(Dataset excerpts begins)

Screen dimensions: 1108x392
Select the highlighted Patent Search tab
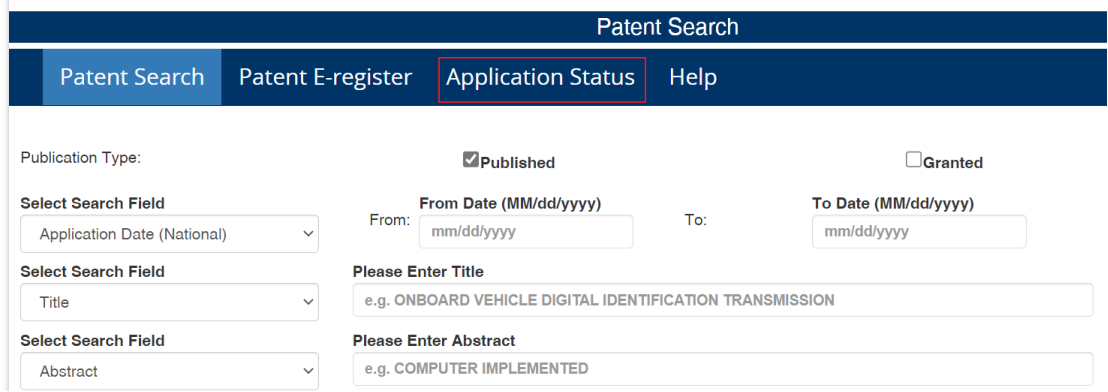[132, 77]
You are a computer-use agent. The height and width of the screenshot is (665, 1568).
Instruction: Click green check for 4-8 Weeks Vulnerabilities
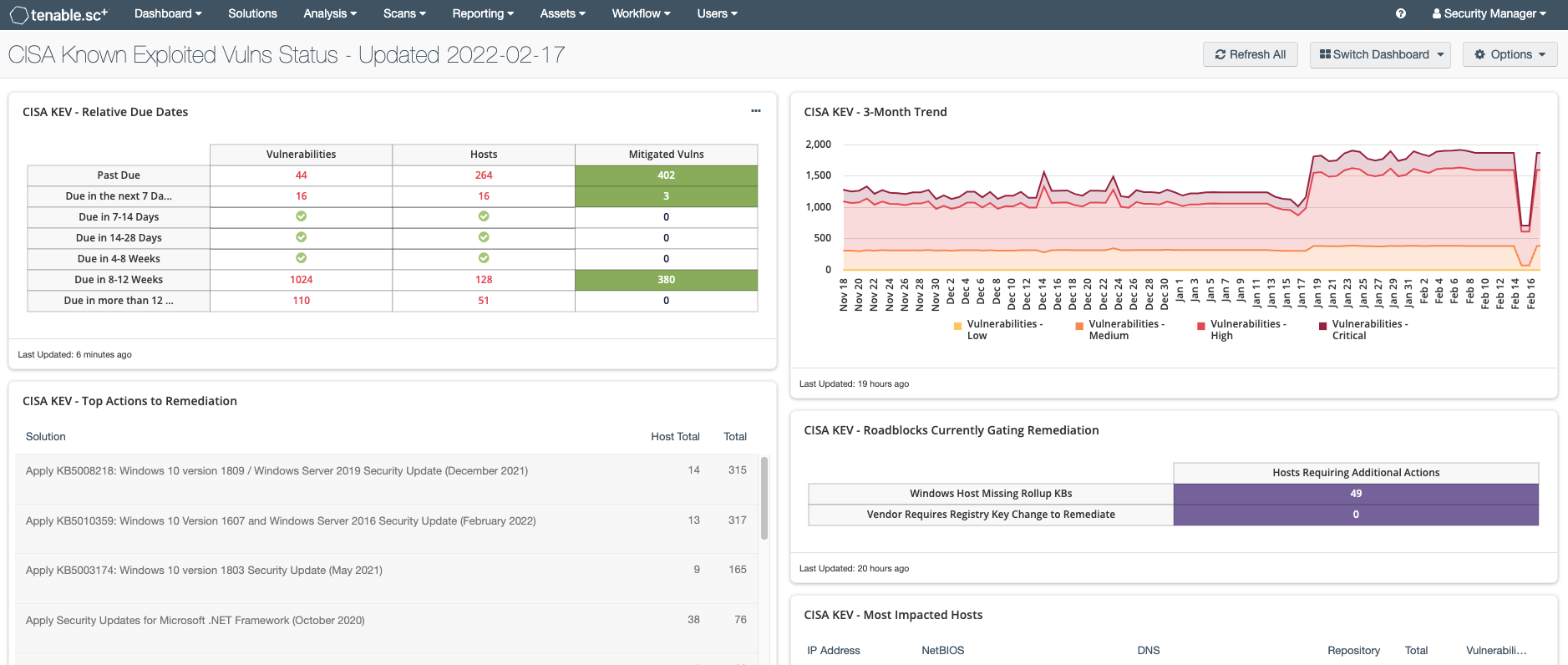coord(301,258)
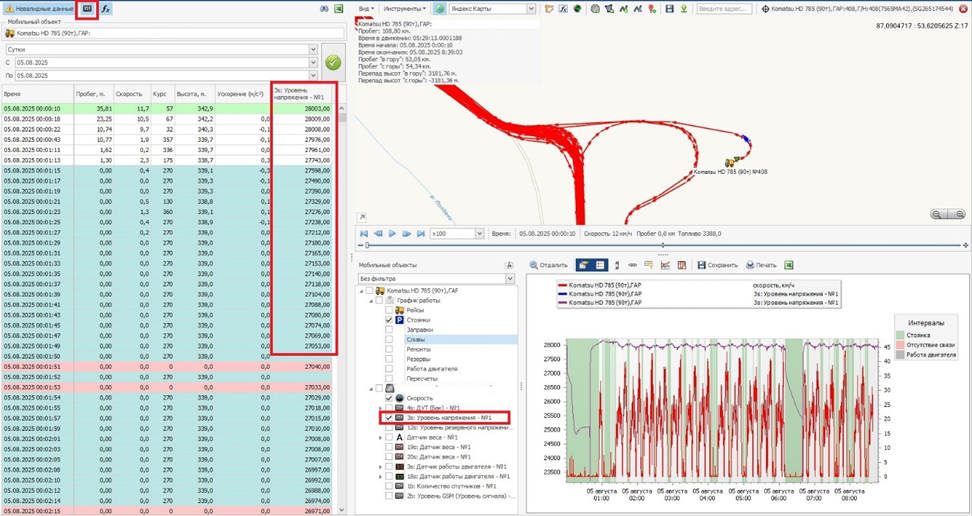Play the track playback
Image resolution: width=972 pixels, height=516 pixels.
[x=393, y=233]
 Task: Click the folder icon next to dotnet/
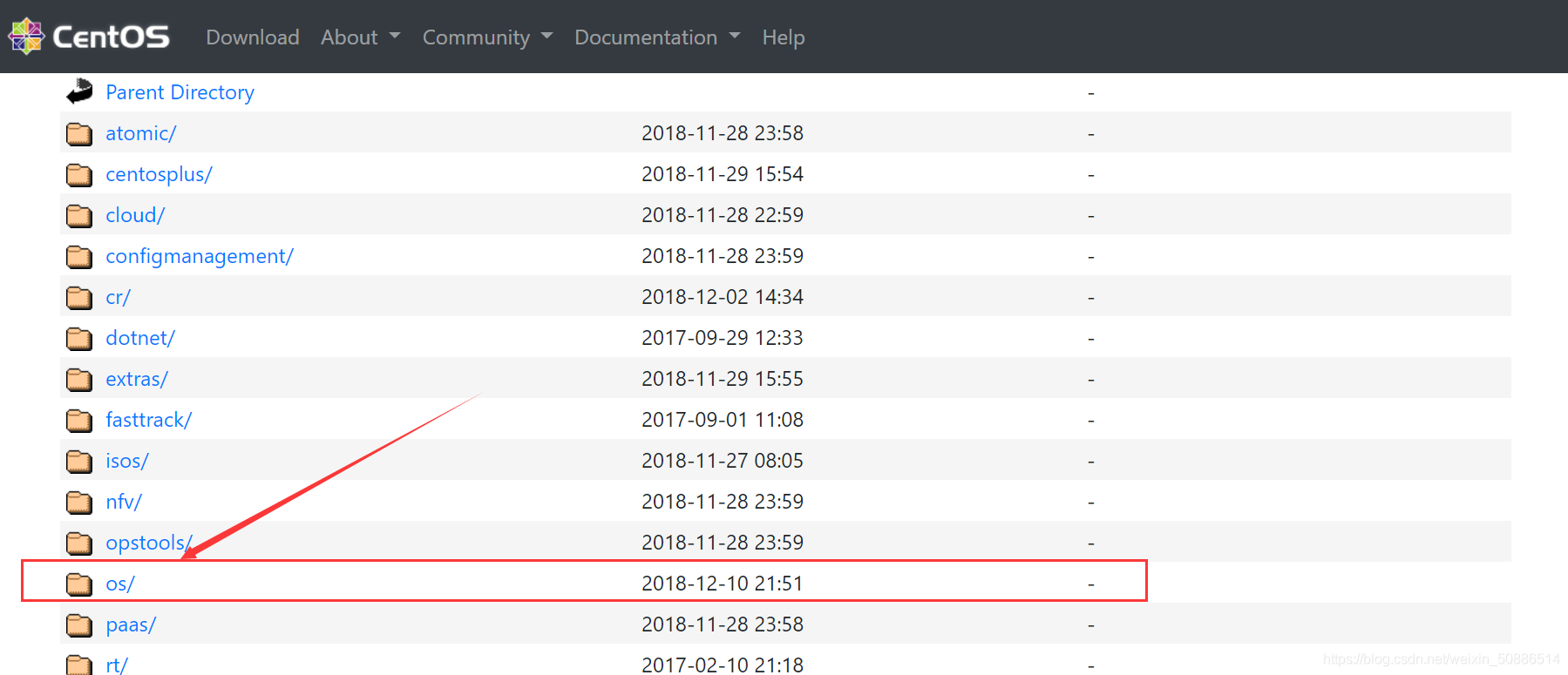[x=79, y=338]
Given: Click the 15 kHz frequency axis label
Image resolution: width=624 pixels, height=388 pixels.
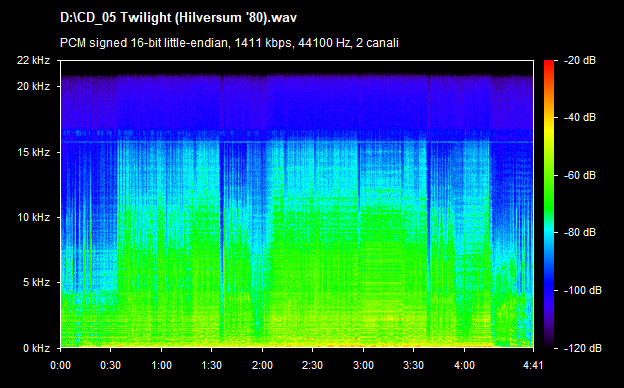Looking at the screenshot, I should click(x=33, y=152).
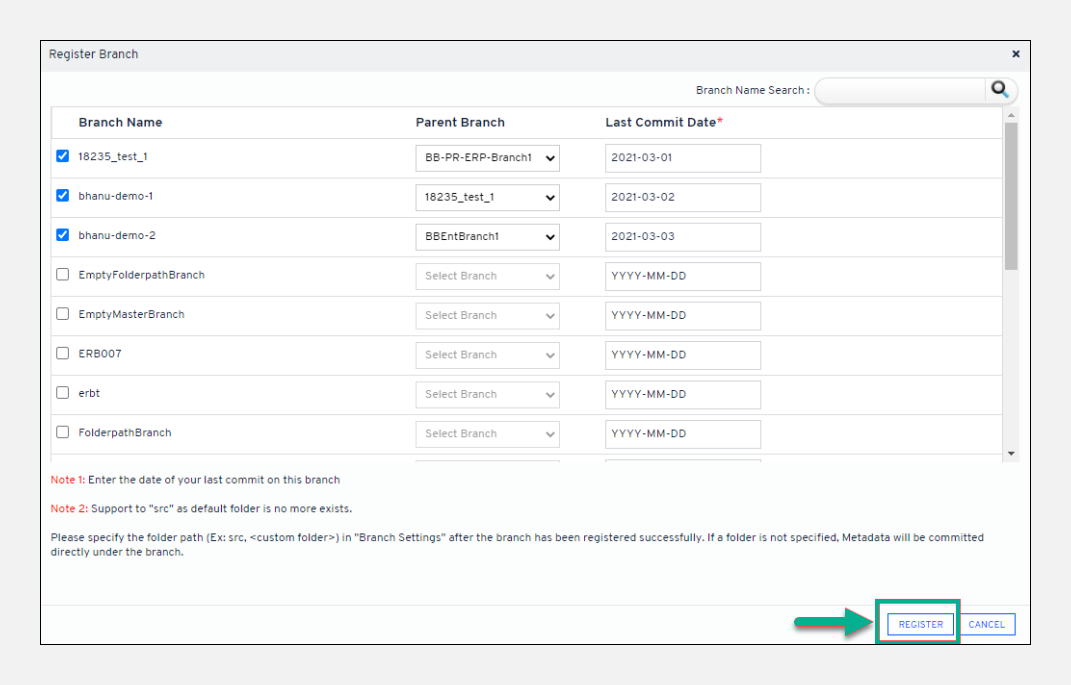The height and width of the screenshot is (685, 1071).
Task: Uncheck the bhanu-demo-1 branch checkbox
Action: pyautogui.click(x=63, y=196)
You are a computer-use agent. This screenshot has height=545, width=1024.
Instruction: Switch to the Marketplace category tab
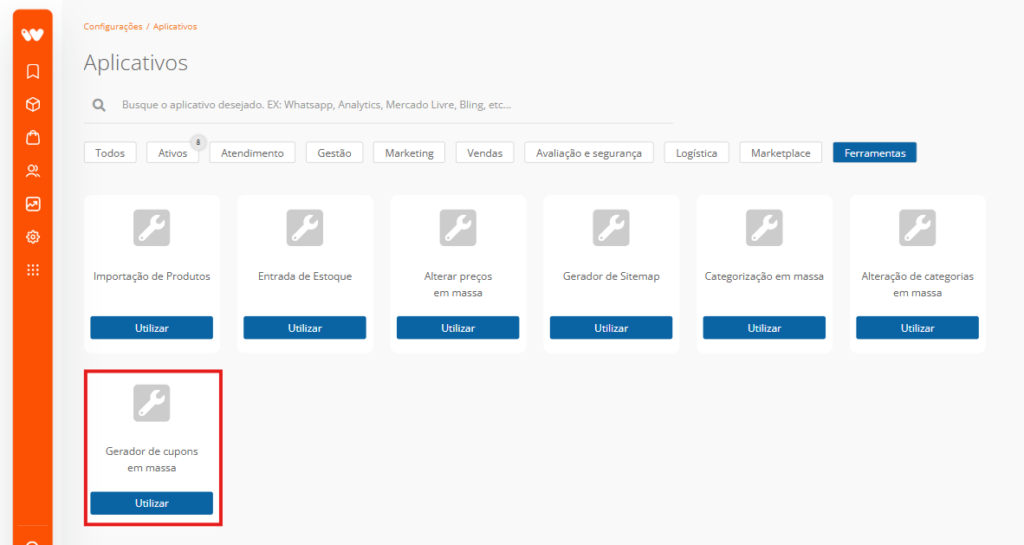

(Dataset excerpts ends)

§ What you need to do: Which lines above hold the string "computer"? Copy each of them.

§ Worked solution:
You are a computer-use agent. The height and width of the screenshot is (665, 1568).
You are a computer-use agent. This screenshot has height=545, width=1024.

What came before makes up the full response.